Le gazon avait poussé tout
autour et même les recouvrait partiellement. La soie de l’ombrelle
était solide ; mais les branches en avaient été
refermées ; la partie supérieure, là où l’étoffe était double
et rempliée, étant toute moisie et pourrie par l’humidité, se
déchira aussitôt qu’on l’ouvrit. » Relativement au gazon, ayant
poussé tout autour et même recouvrant les objets partiellement, il
est évident que le fait ne peut avoir été constaté que d’après les
dires résultant eux-mêmes des souvenirs des deux petits
garçons ; car ces enfants enlevèrent les objets et les
portèrent à la maison avant qu’ils eussent été vus par une
troisième personne. Mais le gazon croît, particulièrement dans une
température chaude et humide (comme celle qui régnait à l’époque du
meurtre), d’une hauteur de deux ou trois pouces en un seul jour.

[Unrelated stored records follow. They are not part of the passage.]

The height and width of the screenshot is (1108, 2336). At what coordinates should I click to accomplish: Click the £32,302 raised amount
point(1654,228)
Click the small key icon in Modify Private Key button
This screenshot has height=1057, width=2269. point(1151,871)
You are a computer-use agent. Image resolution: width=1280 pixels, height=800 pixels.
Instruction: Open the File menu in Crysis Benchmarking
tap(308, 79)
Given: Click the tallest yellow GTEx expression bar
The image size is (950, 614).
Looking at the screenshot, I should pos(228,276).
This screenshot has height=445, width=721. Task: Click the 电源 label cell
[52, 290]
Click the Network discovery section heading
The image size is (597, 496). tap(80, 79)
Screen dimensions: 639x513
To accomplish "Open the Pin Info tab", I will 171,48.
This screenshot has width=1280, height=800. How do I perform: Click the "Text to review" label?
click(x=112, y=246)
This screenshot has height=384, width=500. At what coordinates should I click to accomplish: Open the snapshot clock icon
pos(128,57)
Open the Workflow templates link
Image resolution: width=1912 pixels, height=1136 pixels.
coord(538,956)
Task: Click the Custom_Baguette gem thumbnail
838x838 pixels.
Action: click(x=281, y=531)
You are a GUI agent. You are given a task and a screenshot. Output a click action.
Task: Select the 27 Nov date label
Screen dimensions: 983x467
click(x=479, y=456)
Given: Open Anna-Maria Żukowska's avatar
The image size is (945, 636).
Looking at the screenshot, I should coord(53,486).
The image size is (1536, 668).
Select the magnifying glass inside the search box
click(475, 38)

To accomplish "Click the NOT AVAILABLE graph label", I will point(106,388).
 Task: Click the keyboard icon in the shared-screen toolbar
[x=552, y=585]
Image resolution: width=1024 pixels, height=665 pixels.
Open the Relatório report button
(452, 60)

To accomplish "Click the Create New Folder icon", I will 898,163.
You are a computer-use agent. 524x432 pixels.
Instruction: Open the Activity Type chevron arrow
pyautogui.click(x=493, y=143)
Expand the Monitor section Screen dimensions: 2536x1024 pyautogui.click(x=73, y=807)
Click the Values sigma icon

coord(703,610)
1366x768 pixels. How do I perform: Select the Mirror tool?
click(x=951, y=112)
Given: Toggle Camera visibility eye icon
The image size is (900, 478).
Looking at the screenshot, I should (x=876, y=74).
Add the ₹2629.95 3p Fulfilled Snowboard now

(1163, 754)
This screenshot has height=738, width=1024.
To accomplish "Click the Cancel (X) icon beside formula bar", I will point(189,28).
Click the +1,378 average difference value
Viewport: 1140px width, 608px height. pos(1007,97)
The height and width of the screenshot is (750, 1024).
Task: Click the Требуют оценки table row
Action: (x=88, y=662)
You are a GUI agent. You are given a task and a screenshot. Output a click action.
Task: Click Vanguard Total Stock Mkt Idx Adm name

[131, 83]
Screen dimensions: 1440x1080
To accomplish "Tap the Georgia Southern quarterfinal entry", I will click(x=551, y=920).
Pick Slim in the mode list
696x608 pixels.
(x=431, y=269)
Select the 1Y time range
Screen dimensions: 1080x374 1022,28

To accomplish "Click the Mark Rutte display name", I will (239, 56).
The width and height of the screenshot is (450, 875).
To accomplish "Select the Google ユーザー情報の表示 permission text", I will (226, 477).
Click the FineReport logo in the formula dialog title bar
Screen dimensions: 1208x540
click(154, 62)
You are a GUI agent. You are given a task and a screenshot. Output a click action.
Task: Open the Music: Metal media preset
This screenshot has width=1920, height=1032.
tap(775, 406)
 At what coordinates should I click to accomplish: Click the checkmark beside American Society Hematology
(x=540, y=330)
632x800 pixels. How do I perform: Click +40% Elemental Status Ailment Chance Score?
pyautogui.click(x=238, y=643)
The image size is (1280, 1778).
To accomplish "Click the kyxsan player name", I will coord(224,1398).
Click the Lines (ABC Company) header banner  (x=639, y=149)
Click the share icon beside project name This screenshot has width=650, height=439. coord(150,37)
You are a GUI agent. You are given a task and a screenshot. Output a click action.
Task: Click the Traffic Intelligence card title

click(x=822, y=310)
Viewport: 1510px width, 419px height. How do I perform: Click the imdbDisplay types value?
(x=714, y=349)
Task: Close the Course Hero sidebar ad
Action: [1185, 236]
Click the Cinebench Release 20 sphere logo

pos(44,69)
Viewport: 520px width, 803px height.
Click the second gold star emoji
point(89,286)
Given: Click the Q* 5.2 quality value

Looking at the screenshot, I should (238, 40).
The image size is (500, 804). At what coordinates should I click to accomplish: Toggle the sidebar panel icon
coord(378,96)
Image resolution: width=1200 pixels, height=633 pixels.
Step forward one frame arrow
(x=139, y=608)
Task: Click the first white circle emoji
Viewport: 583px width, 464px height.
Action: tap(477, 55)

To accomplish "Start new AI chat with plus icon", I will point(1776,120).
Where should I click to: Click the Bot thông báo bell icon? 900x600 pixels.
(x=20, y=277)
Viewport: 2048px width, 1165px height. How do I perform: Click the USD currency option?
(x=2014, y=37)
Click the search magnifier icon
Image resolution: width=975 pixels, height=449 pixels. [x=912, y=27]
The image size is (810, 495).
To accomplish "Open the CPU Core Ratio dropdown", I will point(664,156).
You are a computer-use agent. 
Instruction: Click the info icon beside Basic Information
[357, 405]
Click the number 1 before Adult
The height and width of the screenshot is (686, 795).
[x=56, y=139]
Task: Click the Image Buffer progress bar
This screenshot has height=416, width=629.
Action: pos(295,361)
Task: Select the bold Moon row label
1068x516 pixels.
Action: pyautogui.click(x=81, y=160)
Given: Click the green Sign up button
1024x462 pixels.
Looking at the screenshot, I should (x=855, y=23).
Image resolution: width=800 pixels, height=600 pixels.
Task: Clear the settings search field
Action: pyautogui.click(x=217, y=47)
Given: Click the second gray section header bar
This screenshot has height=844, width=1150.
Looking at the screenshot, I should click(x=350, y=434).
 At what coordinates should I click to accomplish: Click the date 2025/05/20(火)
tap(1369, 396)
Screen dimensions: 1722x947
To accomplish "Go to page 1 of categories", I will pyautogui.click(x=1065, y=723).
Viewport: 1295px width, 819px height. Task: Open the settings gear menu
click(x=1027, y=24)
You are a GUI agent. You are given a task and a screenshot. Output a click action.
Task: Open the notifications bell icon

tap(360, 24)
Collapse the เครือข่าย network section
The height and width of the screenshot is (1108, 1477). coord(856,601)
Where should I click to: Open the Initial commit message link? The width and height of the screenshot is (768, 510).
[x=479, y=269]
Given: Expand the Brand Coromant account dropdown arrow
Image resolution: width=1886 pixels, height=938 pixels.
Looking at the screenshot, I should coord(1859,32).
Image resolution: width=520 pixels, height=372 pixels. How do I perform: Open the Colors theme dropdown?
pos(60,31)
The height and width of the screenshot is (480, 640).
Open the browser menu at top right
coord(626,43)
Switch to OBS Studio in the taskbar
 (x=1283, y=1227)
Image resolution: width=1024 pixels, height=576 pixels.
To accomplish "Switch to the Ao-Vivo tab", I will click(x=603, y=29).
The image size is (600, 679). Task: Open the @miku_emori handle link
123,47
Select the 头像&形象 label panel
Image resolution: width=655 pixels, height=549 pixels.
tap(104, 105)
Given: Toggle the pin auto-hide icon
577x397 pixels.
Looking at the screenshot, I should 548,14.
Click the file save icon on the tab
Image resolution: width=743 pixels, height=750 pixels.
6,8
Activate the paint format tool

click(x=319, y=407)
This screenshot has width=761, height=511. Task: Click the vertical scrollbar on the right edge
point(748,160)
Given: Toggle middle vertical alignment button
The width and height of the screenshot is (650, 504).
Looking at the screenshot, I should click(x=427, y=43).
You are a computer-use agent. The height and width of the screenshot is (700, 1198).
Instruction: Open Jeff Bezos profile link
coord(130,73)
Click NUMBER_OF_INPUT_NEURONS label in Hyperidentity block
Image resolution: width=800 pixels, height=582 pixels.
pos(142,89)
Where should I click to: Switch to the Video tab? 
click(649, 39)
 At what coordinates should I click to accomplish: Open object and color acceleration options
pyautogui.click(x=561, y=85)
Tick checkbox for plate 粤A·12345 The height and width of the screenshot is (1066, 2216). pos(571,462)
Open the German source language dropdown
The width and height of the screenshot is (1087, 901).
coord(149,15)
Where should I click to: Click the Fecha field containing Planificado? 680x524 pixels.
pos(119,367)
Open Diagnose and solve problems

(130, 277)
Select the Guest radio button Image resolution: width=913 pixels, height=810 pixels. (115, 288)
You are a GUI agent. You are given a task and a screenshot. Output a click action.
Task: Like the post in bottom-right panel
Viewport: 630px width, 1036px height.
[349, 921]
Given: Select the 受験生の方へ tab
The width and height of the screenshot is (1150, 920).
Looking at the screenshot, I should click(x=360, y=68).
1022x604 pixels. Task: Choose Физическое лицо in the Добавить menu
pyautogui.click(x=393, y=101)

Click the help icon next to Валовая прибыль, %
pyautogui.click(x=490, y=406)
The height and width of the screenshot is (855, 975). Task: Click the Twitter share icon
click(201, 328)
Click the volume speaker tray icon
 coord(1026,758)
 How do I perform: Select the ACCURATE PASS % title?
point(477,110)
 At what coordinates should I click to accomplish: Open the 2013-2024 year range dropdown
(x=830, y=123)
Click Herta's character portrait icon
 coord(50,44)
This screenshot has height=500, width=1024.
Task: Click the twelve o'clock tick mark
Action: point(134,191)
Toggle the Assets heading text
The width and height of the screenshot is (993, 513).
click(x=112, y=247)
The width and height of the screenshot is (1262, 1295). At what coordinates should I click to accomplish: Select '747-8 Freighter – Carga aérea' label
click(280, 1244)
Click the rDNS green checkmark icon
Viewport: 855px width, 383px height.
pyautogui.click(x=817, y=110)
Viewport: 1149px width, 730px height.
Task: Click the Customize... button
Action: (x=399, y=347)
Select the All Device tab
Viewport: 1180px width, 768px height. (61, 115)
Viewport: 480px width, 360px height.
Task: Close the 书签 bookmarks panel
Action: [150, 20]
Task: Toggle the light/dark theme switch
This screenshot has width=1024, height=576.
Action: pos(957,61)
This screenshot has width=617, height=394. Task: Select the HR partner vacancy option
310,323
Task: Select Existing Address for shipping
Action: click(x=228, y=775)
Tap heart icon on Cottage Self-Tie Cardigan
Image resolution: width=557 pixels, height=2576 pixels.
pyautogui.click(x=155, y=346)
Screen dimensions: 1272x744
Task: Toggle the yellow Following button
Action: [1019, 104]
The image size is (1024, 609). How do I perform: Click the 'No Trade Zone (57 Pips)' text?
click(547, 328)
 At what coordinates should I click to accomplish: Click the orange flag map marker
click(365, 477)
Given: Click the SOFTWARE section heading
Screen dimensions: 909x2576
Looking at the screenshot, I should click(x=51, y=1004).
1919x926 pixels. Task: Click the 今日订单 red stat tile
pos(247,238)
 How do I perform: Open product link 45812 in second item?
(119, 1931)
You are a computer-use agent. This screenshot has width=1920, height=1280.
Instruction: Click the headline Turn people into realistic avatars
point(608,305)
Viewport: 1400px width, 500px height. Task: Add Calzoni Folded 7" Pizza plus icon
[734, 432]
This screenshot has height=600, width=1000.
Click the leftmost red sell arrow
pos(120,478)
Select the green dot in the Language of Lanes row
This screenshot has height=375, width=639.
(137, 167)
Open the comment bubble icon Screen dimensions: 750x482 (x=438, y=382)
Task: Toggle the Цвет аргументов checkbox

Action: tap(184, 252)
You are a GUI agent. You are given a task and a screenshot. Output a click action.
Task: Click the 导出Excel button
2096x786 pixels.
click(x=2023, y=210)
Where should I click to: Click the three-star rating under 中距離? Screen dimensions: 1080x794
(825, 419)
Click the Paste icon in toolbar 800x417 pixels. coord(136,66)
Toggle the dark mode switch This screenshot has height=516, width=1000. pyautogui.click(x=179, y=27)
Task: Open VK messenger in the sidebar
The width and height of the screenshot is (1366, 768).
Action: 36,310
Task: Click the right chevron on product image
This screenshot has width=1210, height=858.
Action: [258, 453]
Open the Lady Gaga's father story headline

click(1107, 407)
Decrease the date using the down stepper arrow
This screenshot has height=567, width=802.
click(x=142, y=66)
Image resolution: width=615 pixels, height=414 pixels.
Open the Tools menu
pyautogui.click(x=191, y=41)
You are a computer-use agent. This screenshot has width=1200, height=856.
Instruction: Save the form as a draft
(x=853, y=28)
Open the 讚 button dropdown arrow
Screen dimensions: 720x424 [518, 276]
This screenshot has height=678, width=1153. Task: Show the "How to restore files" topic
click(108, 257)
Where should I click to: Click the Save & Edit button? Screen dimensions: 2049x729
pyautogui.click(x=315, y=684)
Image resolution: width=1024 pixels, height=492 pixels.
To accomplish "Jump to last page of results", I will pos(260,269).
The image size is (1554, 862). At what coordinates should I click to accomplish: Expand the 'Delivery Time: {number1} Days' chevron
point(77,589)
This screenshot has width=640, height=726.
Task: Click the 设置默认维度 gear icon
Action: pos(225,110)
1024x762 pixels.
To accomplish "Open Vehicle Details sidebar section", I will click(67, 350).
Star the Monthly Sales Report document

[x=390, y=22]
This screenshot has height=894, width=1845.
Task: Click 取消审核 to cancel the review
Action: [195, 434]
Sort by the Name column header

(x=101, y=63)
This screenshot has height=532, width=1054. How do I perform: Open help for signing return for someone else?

Une ombrelle posée sur un terrain récemment gazonné peut, en une
seule semaine, être complètement cachée par l’herbe soudainement
grandie. Et quant à cette moisissure sur laquelle l’éditeur du
Soleil insiste si opiniâtrement, qu’il n’emploie pas le mot moins
de trois fois dans le très-court paragraphe cité, ignore-t-il
réellement la nature de cette moisissure ? Faut-il lui
apprendre que c’est une de ces nombreuses classes de fungus, dont
le caractère le plus ordinaire est de croître et de mourir en
vingt-quatre heures ? « Ainsi nous voyons, au premier coup
d’œil, que ce qui avait été si pompeusement allégué pour soutenir
cette idée, que les objets étaient restés dans le bosquet pendant
trois ou quatre semaines au moins, est absolument nul, en tant que
preuve quelconque de ce fait. D’autre part, il est excessivement
difficile de croire que ces objets aient pu rester dans le fourré
en question pendant plus d’une semaine, pendant un intervalle plus
long que celui d’un dimanche à l’autre. Ceux qui connaissent un peu
les alentours de Paris savent l’extrême difficulté d’y trouver la
retraite, excepté à une grande distance des faubourgs. Un recoin
inexploré ou même rarement visité, dans ces bois et ces bosquets,
est une chose insupposable. Qu’un véritable amant quelconque de la
nature, condamné par son devoir à la poussière et à la chaleur de
cette grande métropole, essaye, même pendant les jours ouvrables,
d’étancher sa soif de solitude parmi ces décors de beauté naturelle
et champêtre qui nous entourent. Avant qu’il ait pu faire deux pas,
il sentira l’enchantement naissant rompu par la voix ou l’irruption
personnelle de quelque goujat ou d’une bande de drôles en ribote.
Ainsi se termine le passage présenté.